Information shown START
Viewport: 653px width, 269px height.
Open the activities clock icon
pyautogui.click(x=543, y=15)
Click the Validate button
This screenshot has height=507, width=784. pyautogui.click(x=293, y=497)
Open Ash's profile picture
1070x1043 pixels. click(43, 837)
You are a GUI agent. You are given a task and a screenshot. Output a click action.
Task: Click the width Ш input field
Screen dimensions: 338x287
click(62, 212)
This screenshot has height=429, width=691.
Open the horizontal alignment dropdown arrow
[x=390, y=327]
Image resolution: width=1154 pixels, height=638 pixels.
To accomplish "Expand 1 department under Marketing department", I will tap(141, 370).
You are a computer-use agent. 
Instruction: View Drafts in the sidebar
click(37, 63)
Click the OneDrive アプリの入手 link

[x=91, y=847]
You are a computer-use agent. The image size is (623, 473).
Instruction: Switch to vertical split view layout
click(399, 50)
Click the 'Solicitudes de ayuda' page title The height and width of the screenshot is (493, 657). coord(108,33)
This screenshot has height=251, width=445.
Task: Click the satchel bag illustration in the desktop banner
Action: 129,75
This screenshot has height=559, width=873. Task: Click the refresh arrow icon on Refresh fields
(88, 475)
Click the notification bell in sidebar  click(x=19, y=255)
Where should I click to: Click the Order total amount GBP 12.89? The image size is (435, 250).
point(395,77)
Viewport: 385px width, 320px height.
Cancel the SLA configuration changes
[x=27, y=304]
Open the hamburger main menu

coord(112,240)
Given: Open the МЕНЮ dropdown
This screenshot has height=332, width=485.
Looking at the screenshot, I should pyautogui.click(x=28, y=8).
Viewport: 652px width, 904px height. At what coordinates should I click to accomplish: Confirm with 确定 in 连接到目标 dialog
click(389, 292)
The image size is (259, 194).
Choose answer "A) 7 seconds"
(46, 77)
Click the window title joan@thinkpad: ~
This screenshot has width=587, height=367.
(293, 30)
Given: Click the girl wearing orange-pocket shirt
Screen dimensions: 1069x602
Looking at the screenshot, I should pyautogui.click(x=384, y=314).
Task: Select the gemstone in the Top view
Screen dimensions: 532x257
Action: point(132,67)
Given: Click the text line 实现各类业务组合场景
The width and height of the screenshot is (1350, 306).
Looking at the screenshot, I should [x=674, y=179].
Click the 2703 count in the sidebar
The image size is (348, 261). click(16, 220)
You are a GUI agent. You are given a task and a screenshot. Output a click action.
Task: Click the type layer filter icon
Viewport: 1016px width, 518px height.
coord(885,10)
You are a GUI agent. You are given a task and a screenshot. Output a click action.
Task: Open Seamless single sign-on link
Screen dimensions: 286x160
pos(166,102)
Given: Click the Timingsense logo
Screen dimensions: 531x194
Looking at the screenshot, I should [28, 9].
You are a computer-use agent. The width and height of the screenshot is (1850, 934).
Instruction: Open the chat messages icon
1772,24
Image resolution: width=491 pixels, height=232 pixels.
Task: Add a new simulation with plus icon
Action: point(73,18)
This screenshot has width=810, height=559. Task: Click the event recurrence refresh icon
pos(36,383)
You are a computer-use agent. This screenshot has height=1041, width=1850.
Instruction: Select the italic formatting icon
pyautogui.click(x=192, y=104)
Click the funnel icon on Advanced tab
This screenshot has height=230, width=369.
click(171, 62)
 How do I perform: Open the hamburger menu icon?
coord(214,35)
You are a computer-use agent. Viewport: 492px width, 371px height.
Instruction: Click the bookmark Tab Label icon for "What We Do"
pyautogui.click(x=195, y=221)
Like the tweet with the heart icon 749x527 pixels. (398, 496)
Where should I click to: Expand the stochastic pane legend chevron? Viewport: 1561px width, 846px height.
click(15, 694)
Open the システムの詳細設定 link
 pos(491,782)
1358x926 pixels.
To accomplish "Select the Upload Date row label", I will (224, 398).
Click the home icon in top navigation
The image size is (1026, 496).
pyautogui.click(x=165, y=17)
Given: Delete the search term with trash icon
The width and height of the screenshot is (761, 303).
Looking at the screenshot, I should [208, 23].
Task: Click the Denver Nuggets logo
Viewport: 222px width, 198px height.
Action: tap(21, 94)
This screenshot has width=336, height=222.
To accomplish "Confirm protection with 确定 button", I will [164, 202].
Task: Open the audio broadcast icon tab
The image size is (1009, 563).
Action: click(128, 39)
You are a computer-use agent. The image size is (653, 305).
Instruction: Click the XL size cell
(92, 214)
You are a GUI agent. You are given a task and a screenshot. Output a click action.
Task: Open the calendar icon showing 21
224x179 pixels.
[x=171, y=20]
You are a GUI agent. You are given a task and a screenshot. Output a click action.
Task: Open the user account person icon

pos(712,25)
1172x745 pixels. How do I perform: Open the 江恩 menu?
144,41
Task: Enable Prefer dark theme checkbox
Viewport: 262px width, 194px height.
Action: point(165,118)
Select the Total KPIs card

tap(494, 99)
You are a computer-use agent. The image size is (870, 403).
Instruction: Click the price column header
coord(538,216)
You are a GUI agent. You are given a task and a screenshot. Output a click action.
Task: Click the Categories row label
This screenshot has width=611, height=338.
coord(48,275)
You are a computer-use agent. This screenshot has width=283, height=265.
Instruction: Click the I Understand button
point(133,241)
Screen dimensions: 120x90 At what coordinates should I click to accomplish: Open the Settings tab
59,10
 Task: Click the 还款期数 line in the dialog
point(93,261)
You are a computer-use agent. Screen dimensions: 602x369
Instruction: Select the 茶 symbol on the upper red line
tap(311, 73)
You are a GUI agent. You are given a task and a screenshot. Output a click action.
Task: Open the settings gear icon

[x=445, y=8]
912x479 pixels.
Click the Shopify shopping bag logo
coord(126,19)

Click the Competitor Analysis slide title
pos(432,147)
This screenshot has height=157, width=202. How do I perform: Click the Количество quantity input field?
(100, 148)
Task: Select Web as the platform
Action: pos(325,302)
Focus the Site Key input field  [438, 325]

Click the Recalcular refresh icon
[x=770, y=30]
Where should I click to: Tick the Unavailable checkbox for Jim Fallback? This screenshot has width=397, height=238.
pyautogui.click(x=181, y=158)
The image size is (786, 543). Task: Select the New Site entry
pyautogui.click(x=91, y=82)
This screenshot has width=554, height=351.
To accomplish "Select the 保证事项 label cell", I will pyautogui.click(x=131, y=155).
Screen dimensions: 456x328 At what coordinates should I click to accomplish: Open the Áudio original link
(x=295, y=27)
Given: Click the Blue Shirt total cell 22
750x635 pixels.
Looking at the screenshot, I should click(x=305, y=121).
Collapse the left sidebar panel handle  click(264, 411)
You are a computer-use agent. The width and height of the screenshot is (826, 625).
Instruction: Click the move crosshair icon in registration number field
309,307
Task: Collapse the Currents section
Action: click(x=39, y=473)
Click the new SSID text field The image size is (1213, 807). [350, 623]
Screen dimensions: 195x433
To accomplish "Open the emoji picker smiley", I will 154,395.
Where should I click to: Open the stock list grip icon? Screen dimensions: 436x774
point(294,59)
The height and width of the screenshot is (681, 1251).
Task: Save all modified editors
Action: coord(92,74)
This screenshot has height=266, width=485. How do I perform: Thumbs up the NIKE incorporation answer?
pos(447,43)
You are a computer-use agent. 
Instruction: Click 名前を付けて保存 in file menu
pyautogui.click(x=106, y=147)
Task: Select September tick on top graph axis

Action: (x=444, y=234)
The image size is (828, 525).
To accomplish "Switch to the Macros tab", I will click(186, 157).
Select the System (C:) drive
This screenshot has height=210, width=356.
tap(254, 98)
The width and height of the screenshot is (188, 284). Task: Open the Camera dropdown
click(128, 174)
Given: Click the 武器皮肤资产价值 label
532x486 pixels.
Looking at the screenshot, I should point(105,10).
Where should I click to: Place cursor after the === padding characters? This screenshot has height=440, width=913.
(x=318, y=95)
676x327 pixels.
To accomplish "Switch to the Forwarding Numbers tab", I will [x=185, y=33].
Information shown END
**Instructions to follow:**
Above is a listing; print exactly its lines from the one with "How do I perform: Open the hamburger" through the one with "1358x926 pixels.", and no other lines.

**Reply to the task:**
 How do I perform: Open the hamburger menu icon?
coord(214,35)
You are a computer-use agent. Viewport: 492px width, 371px height.
Instruction: Click the bookmark Tab Label icon for "What We Do"
pyautogui.click(x=195, y=221)
Like the tweet with the heart icon 749x527 pixels. (398, 496)
Where should I click to: Expand the stochastic pane legend chevron? Viewport: 1561px width, 846px height.
click(15, 694)
Open the システムの詳細設定 link
 pos(491,782)
1358x926 pixels.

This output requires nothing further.